Wherever you go in the United States, signs advertising the same handful of fast-food restaurants jut above rooflines. For Hongkongers, many will be familiar – McDonald’s, KFC, Subway, Pizza Hut – but then there’s Panda Express. The Chinese-themed fast-food chain, founded in 1983 by Chinese-Burmese immigrant couple Andrew and Peggy Cherng, has about 1,800 branches throughout the US, and has expanded worldwide, including to the Middle East. Despite its global success, many of the American-Chinese dishes will be unfamiliar to Chinese people, including the kung pao chicken.
It’s not the name of the dish that’s foreign –it is derived from gong bao ji ding, a famous dish from Sichuan province. But the Americanised version, made with bell peppers, peanuts and served with a gloopy sweet sauce, is quite different from that served in Sichuan, which is drier and includes a special type of peppercorn used extensively in the province.
American-Chinese food has long been mocked for pandering to Western palates, but in the case of kung pao chicken, it probably wasn’t just a matter of taste, but of the law.
In 1968, the US banned the import of Sichuan pepper, rendering the “authentic” recipe for gong bao ji ding illegal.
Despite its name, Sichuan pepper is part of the citrus family, and was believed to carry a fungal disease that could spread to American farms, harming citrus crops.

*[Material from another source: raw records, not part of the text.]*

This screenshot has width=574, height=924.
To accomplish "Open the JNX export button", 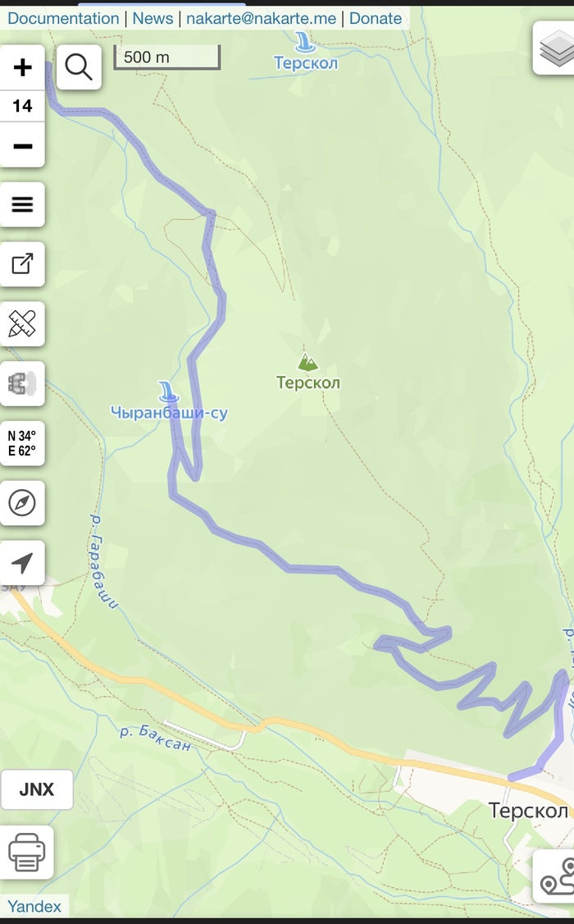I will [x=37, y=789].
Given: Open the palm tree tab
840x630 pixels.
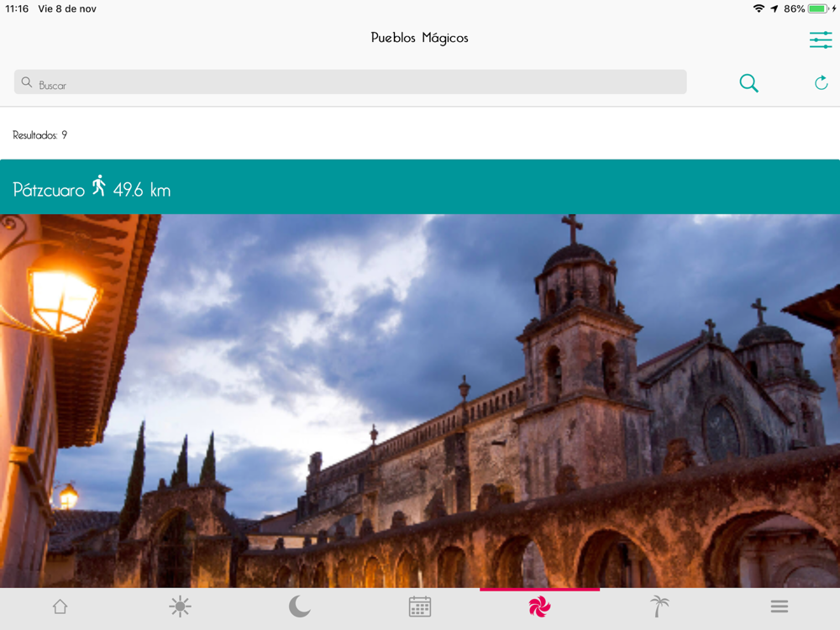Looking at the screenshot, I should coord(659,607).
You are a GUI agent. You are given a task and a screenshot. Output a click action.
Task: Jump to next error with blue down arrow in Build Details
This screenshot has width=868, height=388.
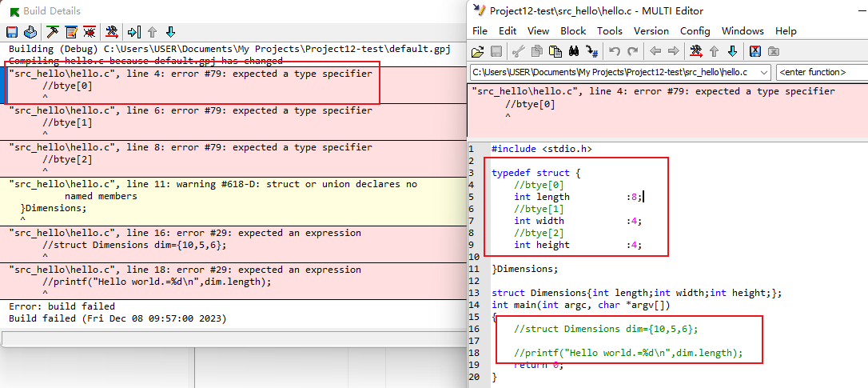tap(170, 32)
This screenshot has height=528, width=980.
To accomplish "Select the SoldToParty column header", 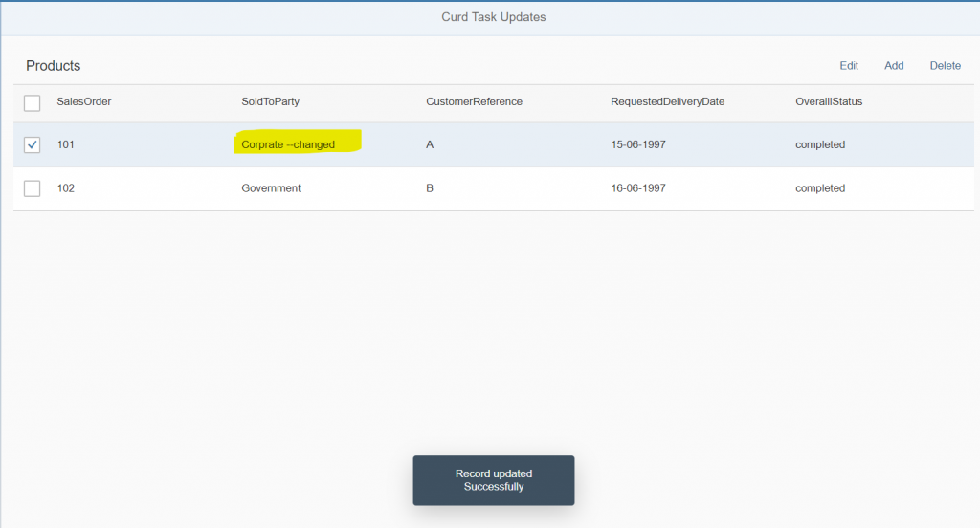I will (x=271, y=101).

Most Chinese dishes offered to American diners up until then were influenced by the Cantonese, among the first Chinese to arrive on US shores, but things changed after 1972, says Andrew Coe, author of Chop Suey: A Cultural History of Chinese Food in the United States. In February of that year, then-president Richard Nixon embarked on his historic visit to China, the first by an American head of state since the formation of the People’s Republic. The official welcoming banquet was telecast live in the US. According to Coe, the broadcast inspired Americans to seek authentic Chinese food from other provinces, starting with Peking duck (eaten at the banquet) and, gradually, moving on to Sichuan dishes such as gong bao ji ding.
The ban on Sichuan pepper was lifted in 2005 (although the peppers must still be heat-treated), but Americans had already acquired a taste for kung pao chicken without the spice.
Panda Express just introduced a new way of serving it – wrapped in a burrito.